Modifications to the OpenGL Shading Language Specification, Version 4.50.6

    Including the following line in a shader can be used to control the
    language features described in this extension:

      #extension GL_NV_mesh_shader : 

    where  is as specified in section 3.3.

    A new preprocessor #define is added to the OpenGL Shading Language:

      #define GL_NV_mesh_shader 1


    Modify the introduction to Chapter 2, Overview of OpenGL Shading (p. 7)

    (modify first paragraph)  ... Currently, these processors are the vertex,
    tessellation control, tessellation evaluation, geometry, fragment,
    compute, task, and mesh processors.

    (modify second paragraph)  ... The specific languages will be referred to
    by the name of the processor they target: vertex, tessellation control,
    tessellation evaluation, geometry, fragment, compute, task, or mesh.


    Insert new sections at the end of Chapter 2 (p. 9)

    Section 2.7, Task Processor

    The task processor is a programmable unit that operates in conjunction
    with the mesh processor to produce a collection of primitives that will be
    processed by subsequent stages of the graphics pipeline.  The task and
    mesh processors form a primitive processing pipeline that can be used
    instead of the conventional primitive processing pipeline that includes
    the vertex, tessellation control, tessellation evaluation, and geometry
    processors.  Compilation units written in the OpenGL Shading Language to
    run on this processor are called task shaders.  When a set of task shaders
    is successfully compiled and linked, they result in a task shader
    executable that runs on the task processor.

    A task shader has access to many of the same resources as fragment and
    other shader processors, including textures, buffers, image variables, and
    atomic counters.  The task shader has no fixed-function inputs other than
    variables identifying the specific work group and invocation; any vertex
    attributes or other data required by the task shader must be fetched from
    memory.  The only fixed output of the task shader is a task count,
    identifying the number of mesh shader work groups to spawn.  The task
    shader can write additional outputs to task memory, which can be read by
    all of the mesh shader work groups it spawns.

    A task shader operates on a group of work items called a work group.

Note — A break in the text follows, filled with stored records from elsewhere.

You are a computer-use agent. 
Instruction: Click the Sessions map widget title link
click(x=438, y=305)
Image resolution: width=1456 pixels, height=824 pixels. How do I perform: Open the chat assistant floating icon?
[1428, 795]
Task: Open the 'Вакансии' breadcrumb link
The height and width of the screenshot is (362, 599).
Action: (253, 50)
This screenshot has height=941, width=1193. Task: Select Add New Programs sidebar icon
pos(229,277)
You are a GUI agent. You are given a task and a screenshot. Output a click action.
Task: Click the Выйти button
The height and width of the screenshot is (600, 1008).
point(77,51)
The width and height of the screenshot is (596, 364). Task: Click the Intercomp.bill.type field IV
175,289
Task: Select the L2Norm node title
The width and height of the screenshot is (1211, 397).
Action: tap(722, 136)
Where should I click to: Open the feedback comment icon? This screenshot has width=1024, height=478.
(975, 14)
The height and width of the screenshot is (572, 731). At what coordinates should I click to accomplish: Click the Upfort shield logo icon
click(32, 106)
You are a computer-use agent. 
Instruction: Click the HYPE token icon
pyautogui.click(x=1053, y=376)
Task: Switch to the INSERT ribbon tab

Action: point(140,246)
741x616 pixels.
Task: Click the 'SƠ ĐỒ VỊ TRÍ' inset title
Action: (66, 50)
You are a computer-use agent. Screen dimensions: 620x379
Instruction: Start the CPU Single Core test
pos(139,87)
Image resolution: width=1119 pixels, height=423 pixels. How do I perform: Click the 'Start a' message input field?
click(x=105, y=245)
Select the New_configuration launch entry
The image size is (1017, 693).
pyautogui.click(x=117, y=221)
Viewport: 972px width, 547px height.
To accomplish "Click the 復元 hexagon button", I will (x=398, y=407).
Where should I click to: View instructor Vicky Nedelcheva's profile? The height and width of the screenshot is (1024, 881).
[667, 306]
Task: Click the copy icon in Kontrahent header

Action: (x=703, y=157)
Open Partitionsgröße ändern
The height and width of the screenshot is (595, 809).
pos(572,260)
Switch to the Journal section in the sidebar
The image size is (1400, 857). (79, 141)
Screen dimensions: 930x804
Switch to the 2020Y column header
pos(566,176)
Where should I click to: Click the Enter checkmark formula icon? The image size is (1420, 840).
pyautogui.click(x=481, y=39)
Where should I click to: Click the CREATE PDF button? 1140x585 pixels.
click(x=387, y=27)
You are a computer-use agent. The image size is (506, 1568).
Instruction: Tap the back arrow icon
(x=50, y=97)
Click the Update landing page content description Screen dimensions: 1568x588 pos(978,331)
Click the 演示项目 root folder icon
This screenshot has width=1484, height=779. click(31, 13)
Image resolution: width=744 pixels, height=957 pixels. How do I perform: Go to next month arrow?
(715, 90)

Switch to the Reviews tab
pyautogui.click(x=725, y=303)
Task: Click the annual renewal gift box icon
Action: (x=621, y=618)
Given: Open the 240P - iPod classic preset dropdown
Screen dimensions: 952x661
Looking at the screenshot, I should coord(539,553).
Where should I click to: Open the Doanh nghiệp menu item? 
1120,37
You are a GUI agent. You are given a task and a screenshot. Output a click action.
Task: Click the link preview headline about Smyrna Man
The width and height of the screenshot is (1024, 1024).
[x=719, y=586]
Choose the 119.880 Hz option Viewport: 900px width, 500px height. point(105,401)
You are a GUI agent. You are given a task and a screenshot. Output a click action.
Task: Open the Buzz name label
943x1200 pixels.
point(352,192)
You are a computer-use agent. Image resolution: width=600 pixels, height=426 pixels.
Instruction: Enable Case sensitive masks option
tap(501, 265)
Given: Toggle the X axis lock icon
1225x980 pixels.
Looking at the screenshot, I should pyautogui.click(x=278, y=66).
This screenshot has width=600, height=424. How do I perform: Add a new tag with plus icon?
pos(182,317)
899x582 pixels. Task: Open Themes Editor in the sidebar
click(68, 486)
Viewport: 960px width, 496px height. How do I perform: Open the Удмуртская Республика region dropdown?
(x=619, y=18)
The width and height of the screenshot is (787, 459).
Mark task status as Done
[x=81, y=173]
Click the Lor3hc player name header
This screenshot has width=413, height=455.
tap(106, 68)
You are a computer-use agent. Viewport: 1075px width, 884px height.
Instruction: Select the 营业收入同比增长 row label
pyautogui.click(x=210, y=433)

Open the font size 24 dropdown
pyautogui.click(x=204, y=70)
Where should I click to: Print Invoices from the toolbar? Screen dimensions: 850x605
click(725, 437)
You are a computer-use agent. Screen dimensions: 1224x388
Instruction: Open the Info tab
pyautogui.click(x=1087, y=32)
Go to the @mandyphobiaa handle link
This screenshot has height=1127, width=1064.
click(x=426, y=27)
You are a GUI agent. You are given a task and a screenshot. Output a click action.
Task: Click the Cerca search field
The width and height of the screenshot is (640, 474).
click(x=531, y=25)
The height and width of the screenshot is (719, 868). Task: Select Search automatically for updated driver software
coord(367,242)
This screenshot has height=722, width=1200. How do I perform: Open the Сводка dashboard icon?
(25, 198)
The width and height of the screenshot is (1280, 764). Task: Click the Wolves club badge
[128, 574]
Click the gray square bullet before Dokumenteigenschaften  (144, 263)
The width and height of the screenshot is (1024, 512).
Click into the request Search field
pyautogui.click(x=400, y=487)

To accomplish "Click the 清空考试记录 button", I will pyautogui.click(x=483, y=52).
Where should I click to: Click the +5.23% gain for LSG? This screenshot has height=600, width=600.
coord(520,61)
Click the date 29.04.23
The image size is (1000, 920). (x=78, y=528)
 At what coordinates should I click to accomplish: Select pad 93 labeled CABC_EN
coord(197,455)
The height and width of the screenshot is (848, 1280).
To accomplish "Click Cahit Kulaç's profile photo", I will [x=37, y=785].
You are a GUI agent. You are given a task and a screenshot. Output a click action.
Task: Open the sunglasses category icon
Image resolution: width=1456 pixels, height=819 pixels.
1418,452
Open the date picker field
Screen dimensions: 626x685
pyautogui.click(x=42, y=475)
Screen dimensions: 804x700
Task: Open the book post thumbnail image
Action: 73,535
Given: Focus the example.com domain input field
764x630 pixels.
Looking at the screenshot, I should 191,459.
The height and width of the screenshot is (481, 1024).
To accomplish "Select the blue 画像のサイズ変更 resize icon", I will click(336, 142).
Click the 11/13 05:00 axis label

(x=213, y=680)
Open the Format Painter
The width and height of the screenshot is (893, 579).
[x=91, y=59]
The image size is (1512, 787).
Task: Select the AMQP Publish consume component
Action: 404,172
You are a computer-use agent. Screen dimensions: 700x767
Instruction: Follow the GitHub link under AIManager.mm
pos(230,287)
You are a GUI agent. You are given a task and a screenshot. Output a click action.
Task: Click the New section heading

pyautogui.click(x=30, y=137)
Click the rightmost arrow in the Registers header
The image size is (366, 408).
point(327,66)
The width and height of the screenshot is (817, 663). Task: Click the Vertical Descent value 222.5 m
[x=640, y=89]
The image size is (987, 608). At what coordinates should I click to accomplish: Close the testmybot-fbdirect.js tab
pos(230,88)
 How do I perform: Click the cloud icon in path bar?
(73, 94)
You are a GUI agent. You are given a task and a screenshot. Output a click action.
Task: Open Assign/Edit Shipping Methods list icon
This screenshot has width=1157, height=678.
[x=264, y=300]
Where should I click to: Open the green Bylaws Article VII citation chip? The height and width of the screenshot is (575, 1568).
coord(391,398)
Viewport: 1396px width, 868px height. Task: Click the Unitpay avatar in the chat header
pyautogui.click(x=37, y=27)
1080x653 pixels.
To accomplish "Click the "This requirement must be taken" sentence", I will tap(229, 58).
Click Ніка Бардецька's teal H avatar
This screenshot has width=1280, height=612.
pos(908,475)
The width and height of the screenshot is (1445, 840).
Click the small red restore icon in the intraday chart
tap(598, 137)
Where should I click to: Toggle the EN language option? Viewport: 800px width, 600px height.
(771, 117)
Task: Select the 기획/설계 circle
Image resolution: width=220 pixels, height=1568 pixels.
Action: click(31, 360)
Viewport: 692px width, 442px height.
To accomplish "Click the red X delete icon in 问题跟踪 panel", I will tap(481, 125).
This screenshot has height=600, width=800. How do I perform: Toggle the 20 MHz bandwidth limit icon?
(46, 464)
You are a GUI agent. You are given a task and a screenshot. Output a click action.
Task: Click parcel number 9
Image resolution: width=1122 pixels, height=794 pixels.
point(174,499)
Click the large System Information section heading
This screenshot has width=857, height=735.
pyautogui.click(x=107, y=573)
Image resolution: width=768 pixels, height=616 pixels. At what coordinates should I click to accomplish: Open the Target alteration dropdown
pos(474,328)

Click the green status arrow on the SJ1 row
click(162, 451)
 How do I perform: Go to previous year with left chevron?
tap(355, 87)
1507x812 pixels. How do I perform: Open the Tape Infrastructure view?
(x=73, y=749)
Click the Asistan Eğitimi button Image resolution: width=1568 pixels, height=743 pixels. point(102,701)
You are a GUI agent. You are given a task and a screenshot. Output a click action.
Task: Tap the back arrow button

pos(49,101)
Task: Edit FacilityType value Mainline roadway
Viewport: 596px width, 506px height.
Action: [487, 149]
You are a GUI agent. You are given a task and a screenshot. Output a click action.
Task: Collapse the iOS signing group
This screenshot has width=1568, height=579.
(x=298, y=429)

A
    work group is a collection of shader invocations that execute the same
    code, potentially in parallel. An invocation within a work group may share
    data with other members of the same work group through shared variables
    and issue memory and control barriers to synchronize with other members of
    the same work group.

    Section 2.8, Mesh Processor

    The mesh processor is a programmable unit that operates in conjunction
    with the task processor to produce a collection of primitives that will be
    processed by subsequent stages of the graphics pipeline.  The task and
    mesh processors form a primitive processing pipeline that can be used
    instead of the conventional primitive processing pipeline that includes
    the vertex, tessellation control, tessellation evaluation, and geometry
    processors.  Compilation units written in the OpenGL Shading Language to
    run on this processor are called mesh shaders.  When a set of mesh shaders
    is successfully compiled and linked, they result in a mesh shader
    executable that runs on the mesh processor.

    A mesh shader has access to many of the same resources as fragment and
    other shader processors, including textures, buffers, image variables, and
    atomic counters.  The only inputs available to the mesh shader are
    variables identifying the specific work group and invocation and any
    outputs written to task memory by the task shader that spawned the mesh
    shader's work group.  Any vertex attributes or other data required by the
    mesh shader must be fetched from memory.  The invocations of the mesh
    shader work group write an output mesh, comprising a set of primitives
    with per-primitive attributes, a set of vertices with per-vertex
    attributes, and an array of indices identifying the mesh vertices that
    belong to each primitive.  The primitives of this mesh are then processed
    by subsequent graphics pipeline stages, where the outputs of the mesh
    shader form an interface with the fragment shader.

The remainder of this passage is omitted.